Ensifer adhaerens OV14 underpins the successful crop transformation protocol termed Ensifer-mediated transformation but issues exist in regard to addressing the pleomorphic tendency of the bacterium in suboptimal conditions, identifying the optimal parameters for electrotransformation and defining the strain's antibiotic profile. Here, modifications made to growth medium composition addressed the pleomorphic trait of E. adhaerens OV14, delivering uniform E. adhaerens OV14 growth to ensure efficient rates of electroporation with plasmids up to 42.2 kb in size. Separately, 63 putative antibiotic resistance coding sequences were identified across the E. adhaerens OV14 genome, with testing confirming the strain's susceptibility to gentamicin (≥10 mg L−1), tetracycline (≥10 mg L−1), chloramphenicol (≥100 mg L−1) and cefotaxime (≥500 mg L−1) and resistance to ampicillin, paramomycin, streptomycin, spectinomycin, ticarcillin–clavulanate and kanamycin. Partial resistance against carbenicillin, rifampicin, hygromycin-B and neomycin was also recorded. Resistance to kanamycin was supported by seven independent nptII-like homologs located within the E. adhaerens OV14 genome.

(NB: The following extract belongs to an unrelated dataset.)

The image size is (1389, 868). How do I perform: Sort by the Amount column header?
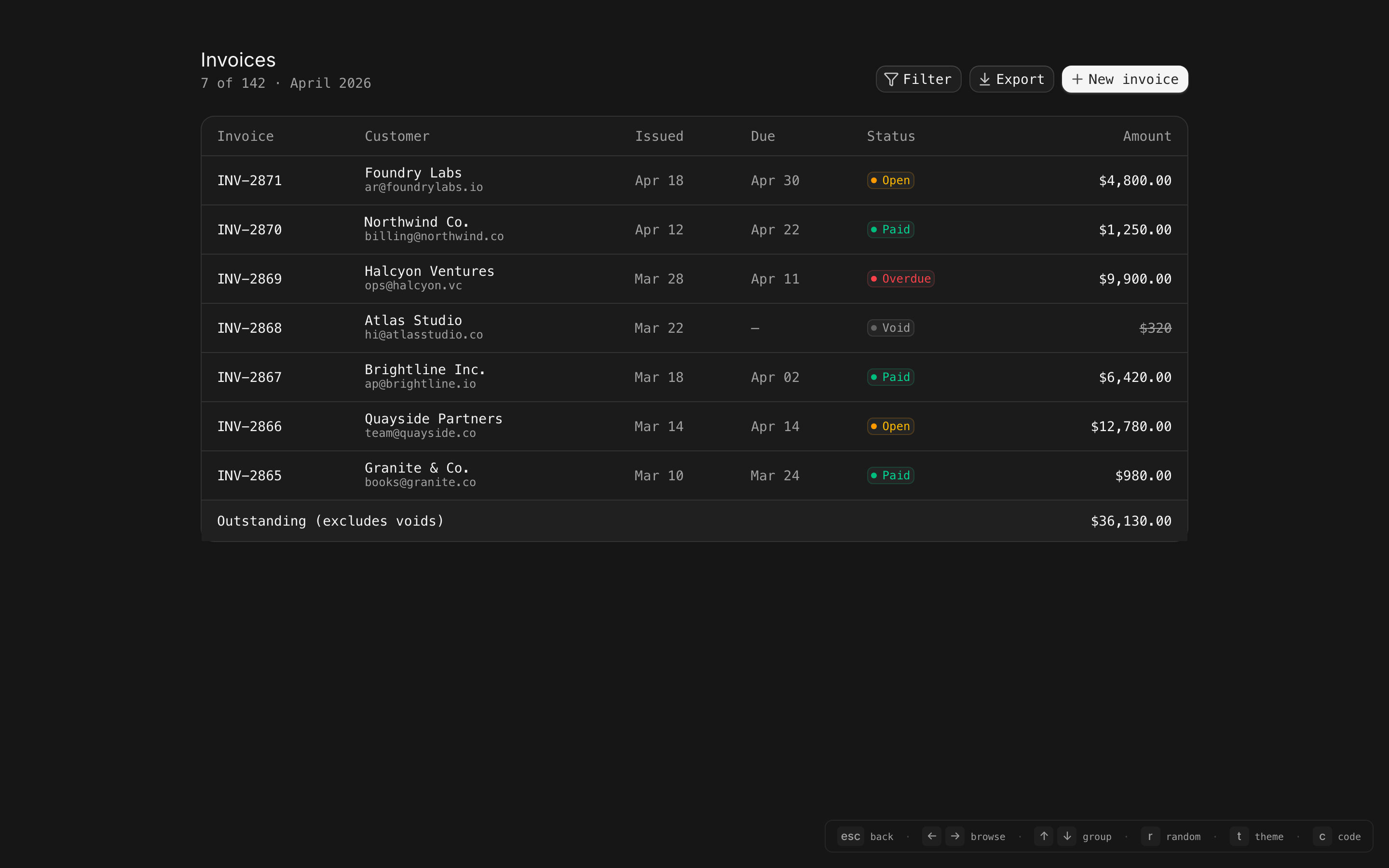[1146, 136]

Transcriptional analysis of these targets highlighted two homologs (AHK42288 and AHK42618) whose transcription was significantly elevated within 2 h exposure to kanamycin and which in the case of AHK42288 was maintained out to 6 h post-exposure. In conclusion, our results have identified optimal conditions for the handling of E. adhaerens and have identified a future genome editing target (AHK42288) to negate the kanamycin-resistant phenotype of E. adhaerens.